Marzo: el mes en el que nacieron todas las flores ¡felicidades má!

viernes, 26 de octubre de 2012

Mi primer beso


Aquel día salimos tarde de mi casa como lo hacíamos cotidianamente. Mi hermana y yo llegábamos barriéndonos a la escuela antes de que sonara la campana que daba anuncio al cierre de puertas y con ello al señalamiento de los que sufrirían la marca de un retardo.



Recuerdo que llevaba apenas unos días con mi primera novia. No diré el nombre, pero podría describirla: cabello lacio negro al hombro, tez apiñonada, ojos pequeños ligeramente alargados, labios coronados por un sutil lunar terminaban el conjunto. Chaparrita, de curvas que indicaban a la mujer naciente dotada de movimientos sexy núbiles in crescendo ¡uy! Jajaja. Era una de las niñas más buscadas del salón, tal vez de la escuela entera. Seguro no habría sido mi novia si un día no me hubiera mandado un papelito que decía “¿quieres ser mi novio?”; aún no sé si fue por una broma o apuesta, si realmente le gustaba o le llamaba la atención, no era precisamente que fuera feo pero tampoco era el más galancillo, tal vez ella haya encontrado algo sexy o misterioso en el nerd del salón, algún día le preguntaré, lo cierto es que esa mujer fue la del inolvidable primer beso.



Como les decía, habíamos llegado de súbito a la escuela justo antes de dar comienzo la ceremonia cívica. Mi novia formada entre las filas de alumnos me mandó un guiño coqueto que hizo trastabillar mis rodillas.  A lo largo del día una sucesión de papelitos hizo que Vanessa, una amiga, Alejandro (mi mejor amigo), mi novia y yo, acordáramos vernos más tarde para salir. Eso era toda una aventura para mí en aquel lejano día de primero de secundaria.

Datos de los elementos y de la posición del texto
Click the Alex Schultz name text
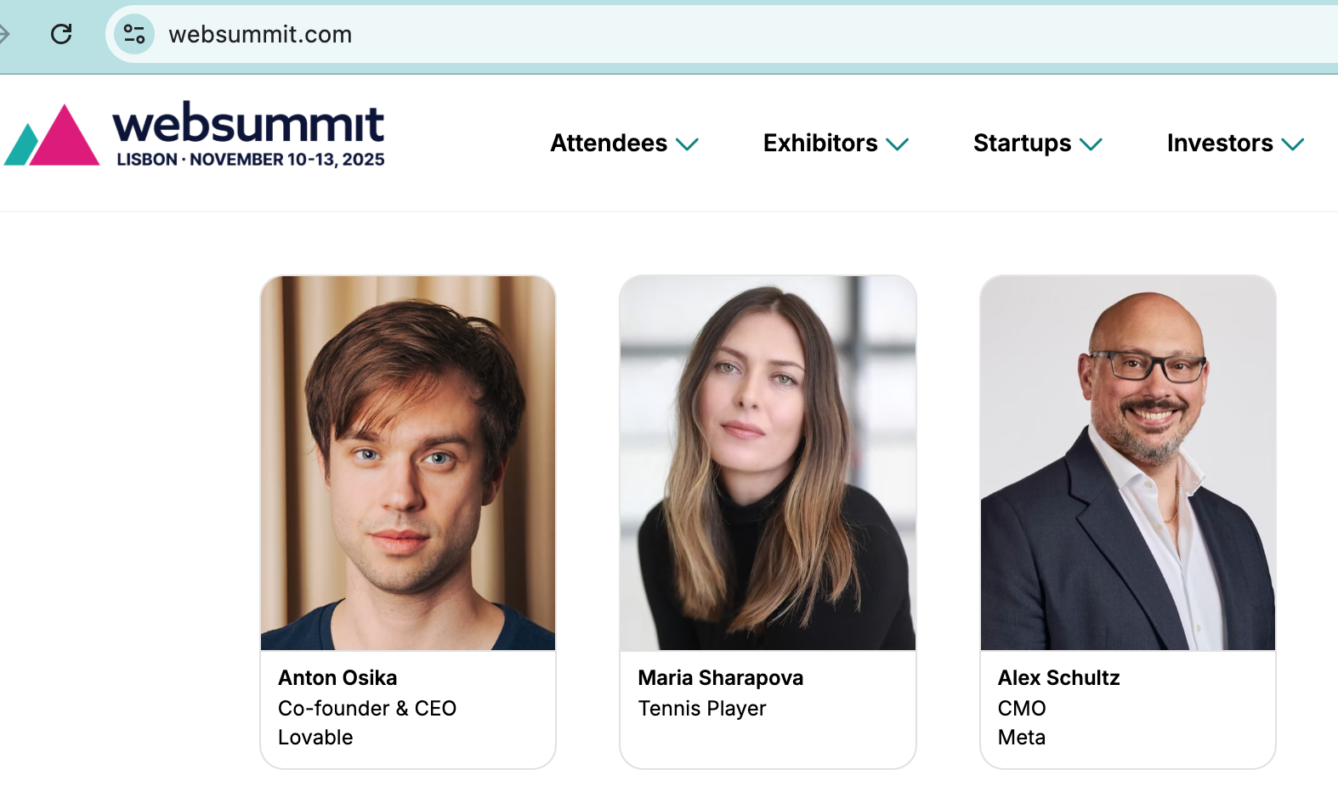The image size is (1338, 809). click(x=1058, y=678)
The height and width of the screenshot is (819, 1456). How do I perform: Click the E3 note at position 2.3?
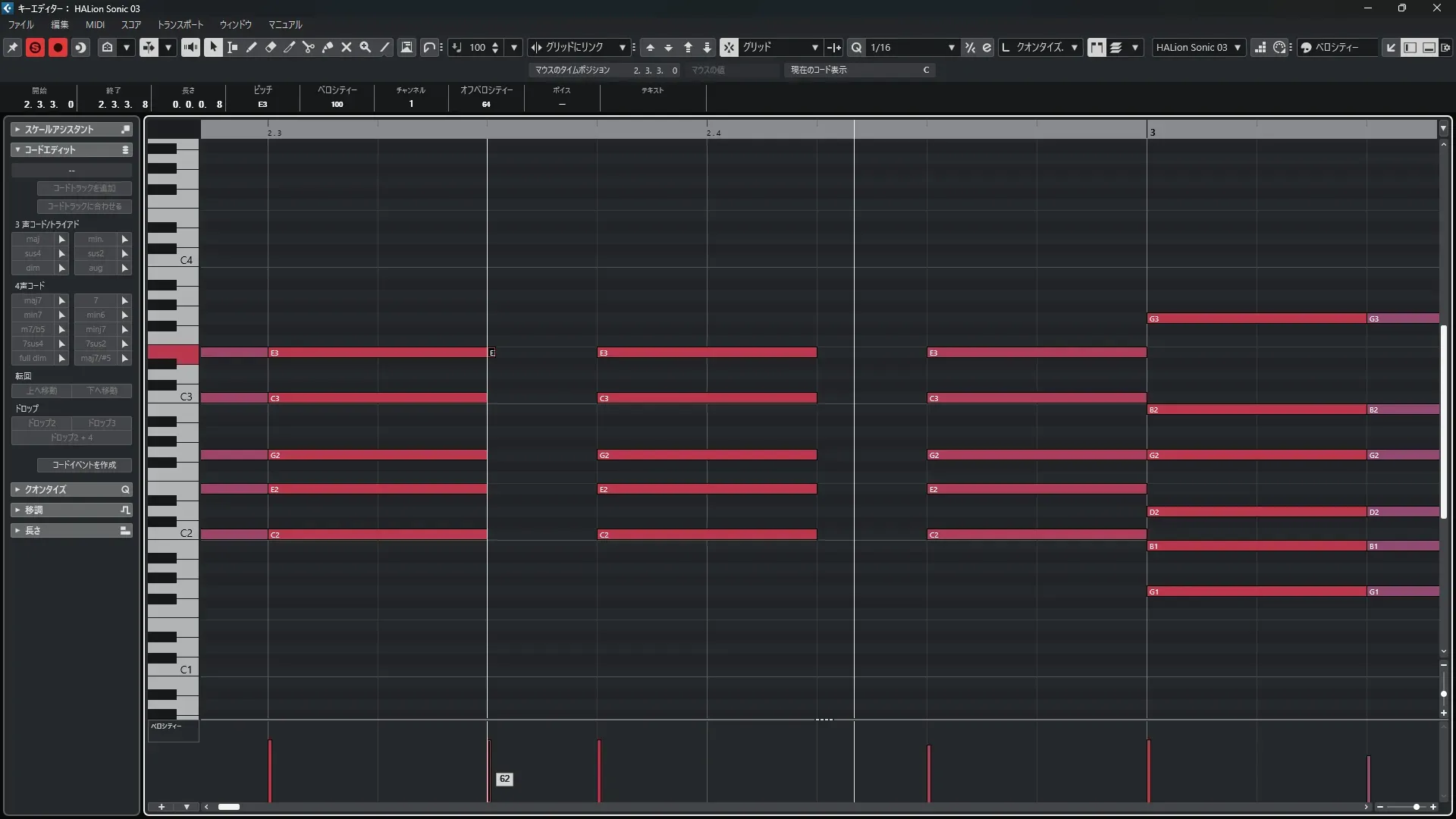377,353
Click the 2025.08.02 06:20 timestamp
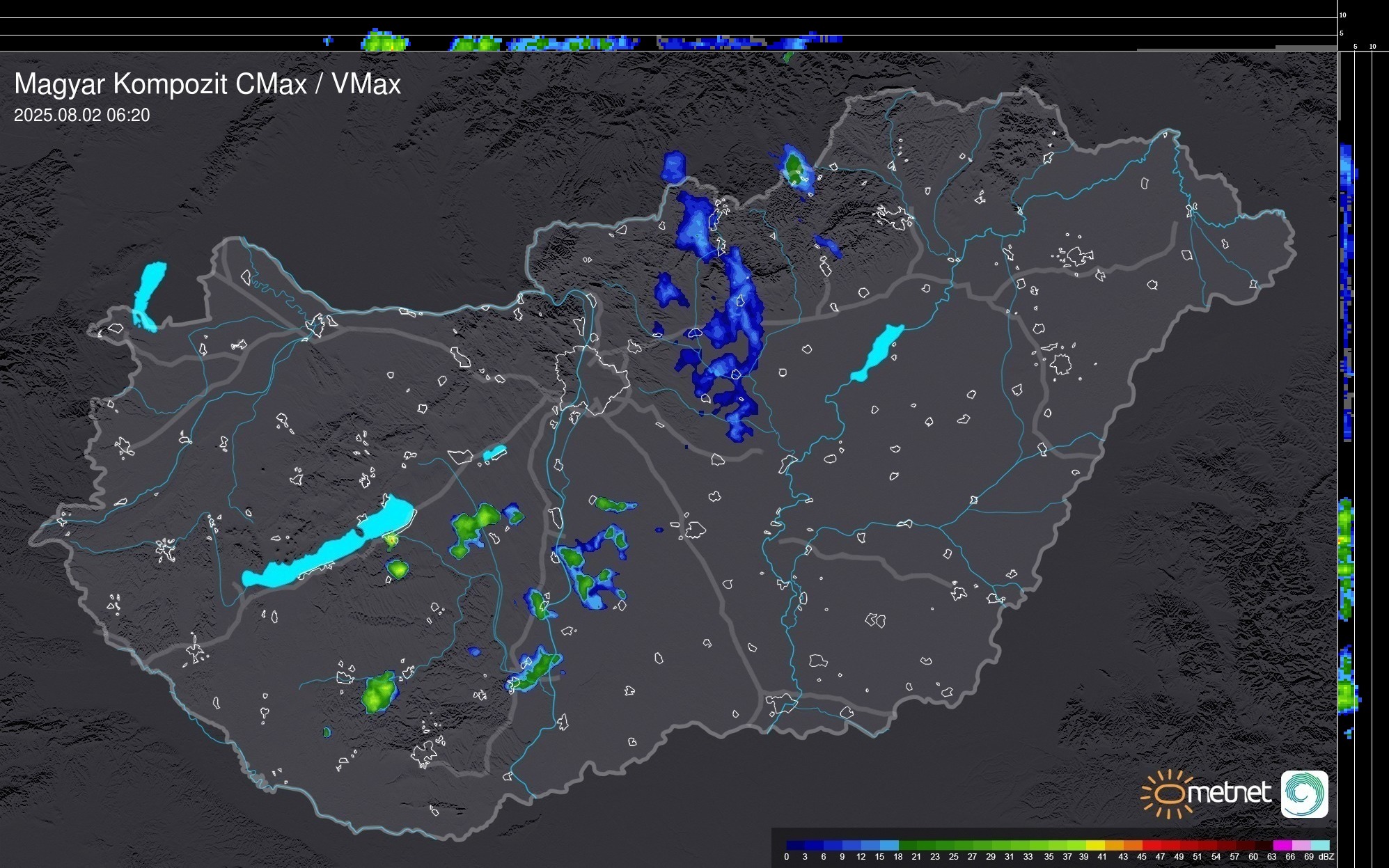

#### TAREAS Y EJERCICIOS:
a) Enumera a todas las personas que, según el relato sobre el primer beso, acordaron verse más tarde para salir.
b) En el relato sobre el primer beso, ¿qué decía el papelito que la novia le mandó al narrador?
c) Escribe la continuación del relato sobre el primer beso a partir de su última oración.

#### RESPUESTAS POR TAREA:
a) Vanessa (una amiga), Alejandro (el mejor amigo del narrador), la novia del narrador y el propio narrador.

b) Decía "¿quieres ser mi novio?".

c)
No pude contener la emoción durante las clases, es muy probable que haya sido el único día en el que no aprendí nada de lo que los maestros intentaron enseñar. Al salir de las aulas me encaminé rápidamente a mi casa y les llamé a mis padres para solicitarles el permiso de ir a ver a mi amigo Alejandro. Moción concedida. Apenas habré comido esperando ansiosamente que el reloj marcara la hora de salir.

Llegué a casa de Alejandro enfundado en mi mejor atuendo (según yo), y después de los obligados saludos familiares nos encaminamos a la casa de Vanessa, que ahí era el punto de reunión.

Cuando llegamos mi novia ya se encontraba ahí, no recuerdo mucho excepto que estaba sentada en un sillón portando un pantalón de mezclilla púrpura. Cuando llegué me echó una de esas miradas lindas que aún ahora atesoro como íntimo recuerdo adolescente.

Rápidamente nos pusimos de acuerdo en que iríamos a un parque cercano, uno que se encuentra en Congreso de la Unión entre las estaciones de Canal del norte y Consulado. Nos enfilamos hacia allá e hicimos como hacían las parejitas de niños de aquellos tiempos, caminaron ellas por delante y nosotros por detrás, cada quien enfrascado en su plática.

Al llegar, mi novia me tomó de la mano y me llevó a una de especie de gradas de concreto. Mi corazón latía fuertemente y mis manos sudaban. Recuerdo su cara adolescente mirándome fijamente mientras me decía unas cuantas palabras que ahora escapan a mis recuerdos.

Entonces sucedió.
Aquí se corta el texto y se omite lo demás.